→ **WHAT YOU HAVE TO DO**
Duplicate every line of the material below character for character.

===============

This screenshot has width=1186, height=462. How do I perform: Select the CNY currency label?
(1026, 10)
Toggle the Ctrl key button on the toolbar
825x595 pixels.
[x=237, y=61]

===============

→ **RESPONSE TO THIS TASK**
This screenshot has width=1186, height=462. How do I perform: Select the CNY currency label?
(1026, 10)
Toggle the Ctrl key button on the toolbar
825x595 pixels.
[x=237, y=61]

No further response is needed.